+++ SELECTED TEXT

South Korean author Han Kang wins Nobel Literature Prize 2024
The announcement was made by the Swedish Academy in Stockholm today (10 October)

South Korean author Han Kang has been awarded the 2024 Nobel Prize in Literature, for her intense poetic prose that confronts historical traumas and exposes the fragility of human life, making her the 18th woman to win the Nobel Prize in Literature.
The announcement was made by the Swedish Academy in Stockholm today (10 October).
Han Kang, born in 1970 in Gwangju, South Korea, later moved to Seoul at the age of nine with her family.
Coming from a literary background, her father, Han Seung-won, is also a well-known novelist. Alongside her career as an author, Han Kang has pursued art and music, which have deeply influenced her literary works.
Han Kang's major international breakthrough came with the novel "The Vegetaria". Written in three parts, the book portrays the violent consequences that ensue when its protagonist Yeong-hye refuses to submit to the norms of food intake.

++++++

◆ PROBLEMS TO SOLVE
a. According to the article on Han Kang's Nobel Prize, in what year and city was she born?
b. Repeat part of the Han Kang Nobel article word for word, beginning at the words "Coming from a" and stopping after "her literary works.".
c. Go on writing the article on Han Kang's Nobel Prize from its last sentence.

+++ INFORMATION PROVIDED

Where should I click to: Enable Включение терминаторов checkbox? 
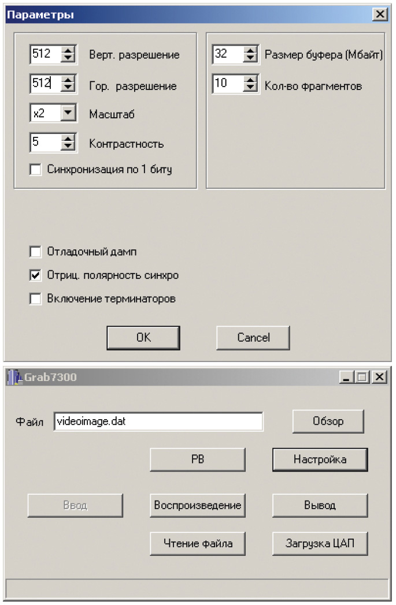pyautogui.click(x=35, y=298)
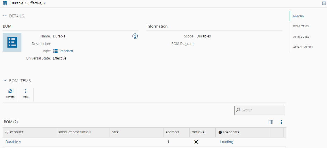This screenshot has width=327, height=148.
Task: Jump to BOM ITEMS in side navigation
Action: 301,26
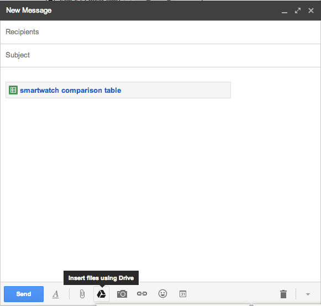Discard the draft with the trash icon
This screenshot has height=306, width=321.
point(283,294)

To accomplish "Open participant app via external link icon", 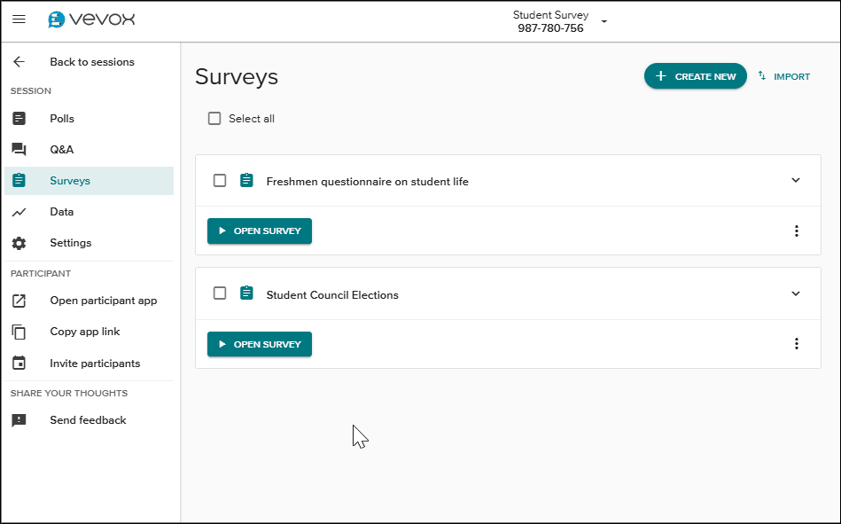I will tap(19, 300).
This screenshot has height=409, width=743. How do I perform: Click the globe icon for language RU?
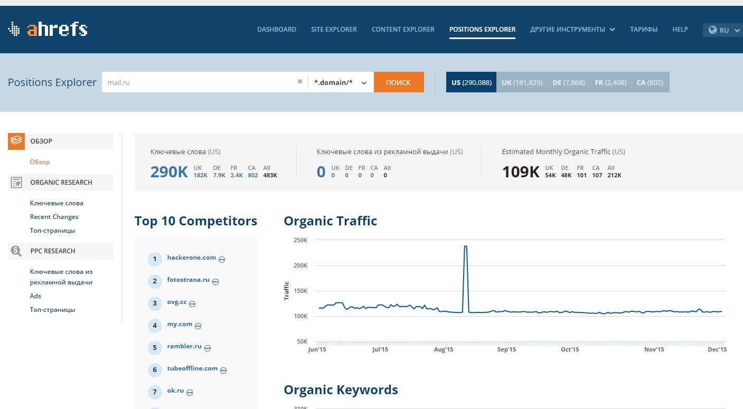click(713, 30)
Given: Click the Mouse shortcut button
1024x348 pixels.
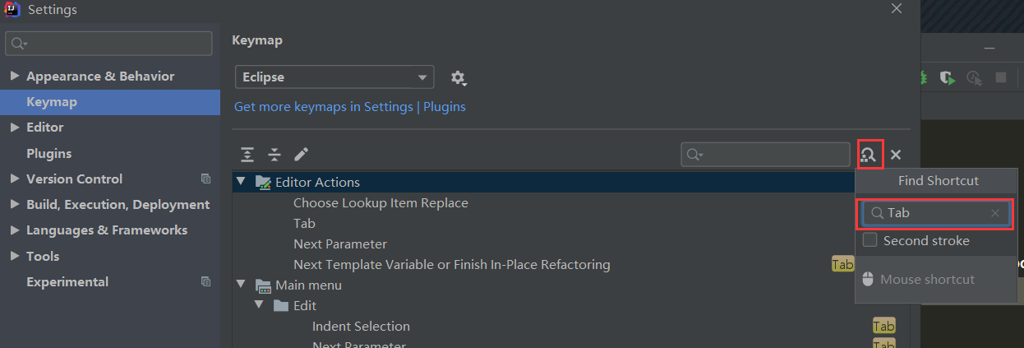Looking at the screenshot, I should 927,280.
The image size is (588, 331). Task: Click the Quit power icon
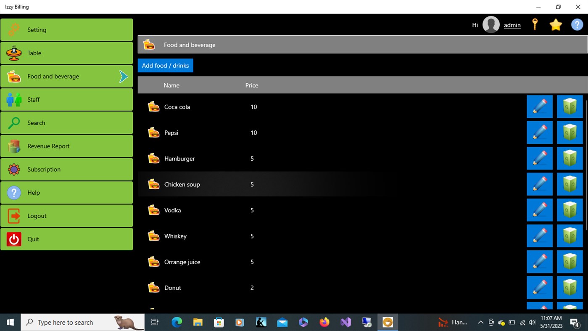[x=14, y=239]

++++++

◆ ANSWERS FOR THE EXERCISE
a. She was born in 1970 in Gwangju, South Korea.

b.
Coming from a literary background, her father, Han Seung-won, is also a well-known novelist. Alongside her career as an author, Han Kang has pursued art and music, which have deeply influenced her literary works.

c.
Han Kang's work is characterised by a double exposure of pain, a correspondence between mental and physical torment with close connections to Eastern thinking.
The Nobel Literature Prize is one of the six prizes established by the will of Alfred Nobel, awarded annually by the Swedish Academy. Previous winners include notable figures such as Bob Dylan, Toni Morrison, and Winston Churchill.
This year's announcement marks the fourth Nobel Prize awarded this week, following honors in chemistry, physics, and medicine. The Nobel Peace Prize will be awarded on Friday (11 October), with the economics award set for Monday (14 October).